The Waldorf is part of the Hilton family, which was purchased by the private equity firm The Blackstone Group a couple of years ago, and maybe this money-grubbing was

inevitable.  If it makes you feel better, the Waldorf is getting slammed with bad publicity, including high profile blog, which says the Waldorf did those guests a favor, saying their rooms are dank, dark and have bed bugs.  Yum.  Worse still for them, the Waldorf is no longer the singular NYC property we used to know, but has been spun into a whole line, with properties ranging from Berlin to Shanghai, so the bad press gets multiplied.

Would love to know your thoughts.  How would you have handled this if those 100 rooms were part of your event?

Challenge Your Planner/Vendor for More Creative Results

Posted December 13, 2010

Last Friday Jes Gordon was in the studio taping a class for the Event Leadership Institute

Jes Gordon

(launching next month) called BWWB, short for “Big Wow Within Budget”.  She covered a wide range of interesting tips for making your event more creative without breaking the bank, and covered areas such as food and beverage, lighting, flowers, venue, rentals, furnishings, entertainment, and more.  And, she shared her resources (websites, wholesale vendors, etc.) for where she gets all her good stuff.   But enough with the plugs.

In the prep call a few days earlier, the one area I asked her to add was to “challenge your planner and vendors” to stretch their creative minds for you, and she agreed wholeheartedly.   Looking back over decades of experience, we each agreed that the times our clients pushed us to really go that extra mile creatively were the events we were most proud of.

They were also the times we bitched and moaned and cursed our clients behind their backs because, hey, they were being a pain in the ass.  It was those tough clients who didn’t care if we complained, who didn’t settle for our first (or fourth) round of ideas, who often got the best work out of us.

This reminds me of a story about Henry Kissinger, the former Secretary of State.  (Is that not the segue of the year?  I’ll buy drinks for anyone who can point out another event industry article that cites Kissinger).  So rumor has it that he asked an aide to do a study on the troop strength of the Vietnamese army (or something).  The aide hands in a nice meaty paper.

The next day Kissinger sends the paper back with a note, “Good initial effort.  But I know you can do better.”  So the aide does deeper research, adds in some more charts and graphs and submits the revised version.

Henry Kissinger

Kissinger sends this one back too.  This time saying, “Great progress!  But still not your best work.  Stay with it, you’re almost there!”  The aide curses and grunts, but he goes back to his sources, finds some more insights and analysis, triple checks his work, and decides to personally hand in this version to his boss.

“Dr.
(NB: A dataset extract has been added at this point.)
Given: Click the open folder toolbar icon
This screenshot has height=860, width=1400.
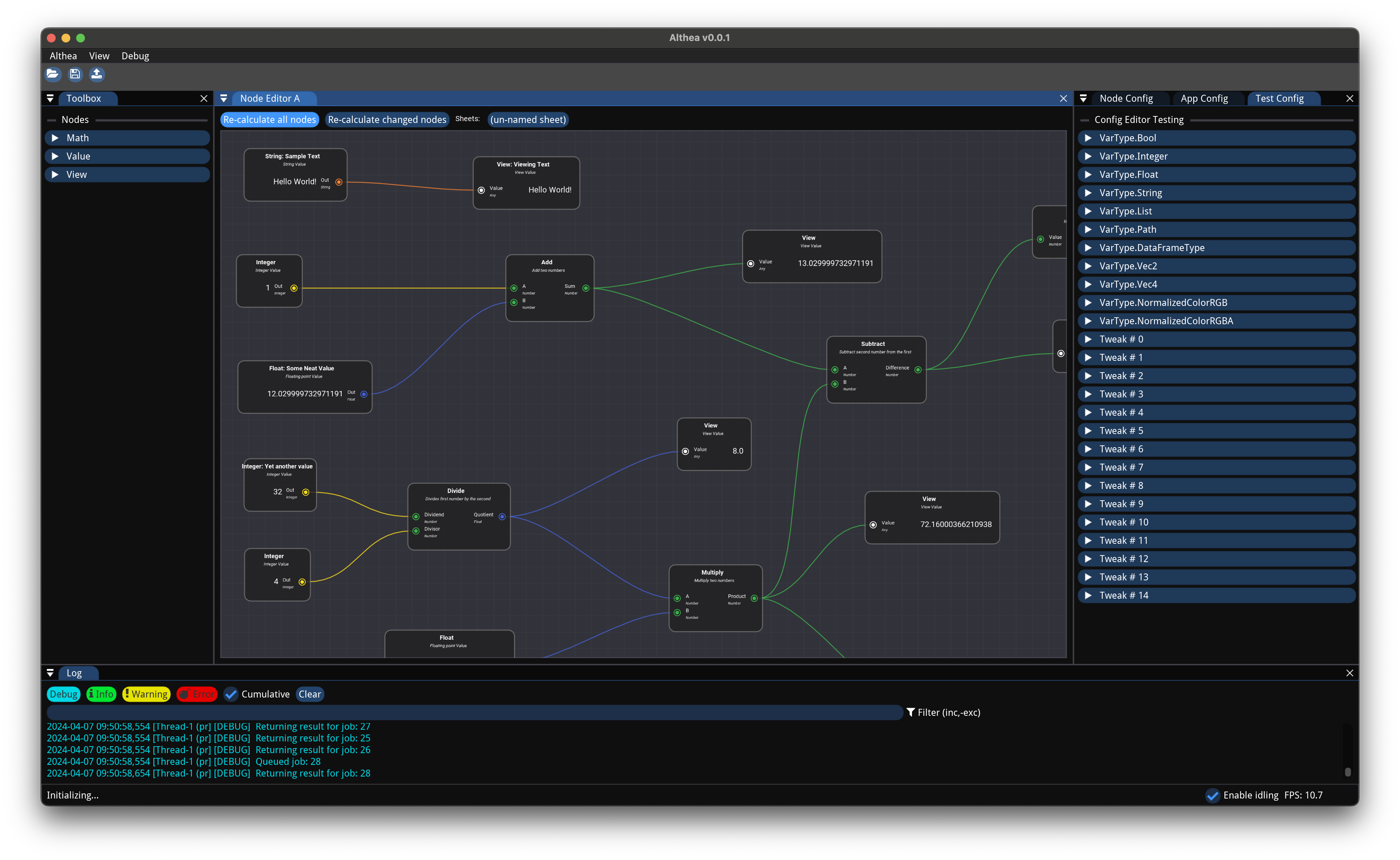Looking at the screenshot, I should pyautogui.click(x=52, y=74).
Kissinger,” he says, “I have gone as far as I can with this assignment.  I’ve included more sources than I’ve ever used before and added stronger analysis than I ever thought possible.  This is as good as my paper will get.”
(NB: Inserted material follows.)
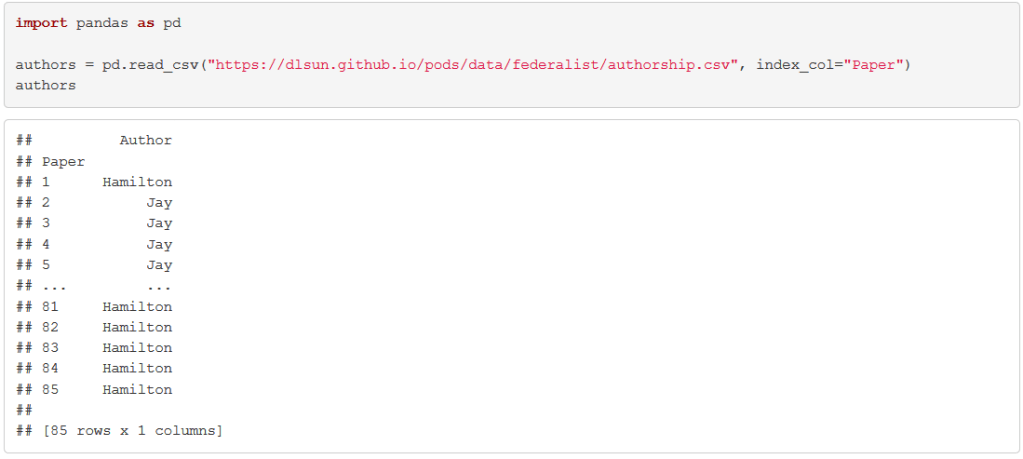Select Jay in the row for paper 2
1023x459 pixels.
[159, 203]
“OK,” Kissinger replies, “In that case, I guess I’ll read it now.”

If your first reaction is that Kissinger was a jerk (which I’m sure he was), you’re missing the bigger picture.  By not settling, he got his aide to produce far superior work than the aide was ready to do.  And he used repeated, positive encouragement that appealed to the aide’s pride in his own craft to dig deep and take his work to the next level.

Of all the people we work with in some capacity, we most appreciate that teacher, coach, boss, trainer, and yes, client, who doesn’t let us settle for mediocrity.  They may not always be liked along the way, but they are paying us the biggest possible compliment by reminding us of the heights we are capable of.

Challenge the people who work for you, whether they’re on your own team or work for outside suppliers.  Really push them to stretch their creative muscles.  They will complain, for sure.  But in the end they will likely thank you.   And they will certainly respect you for helping bring out their best work.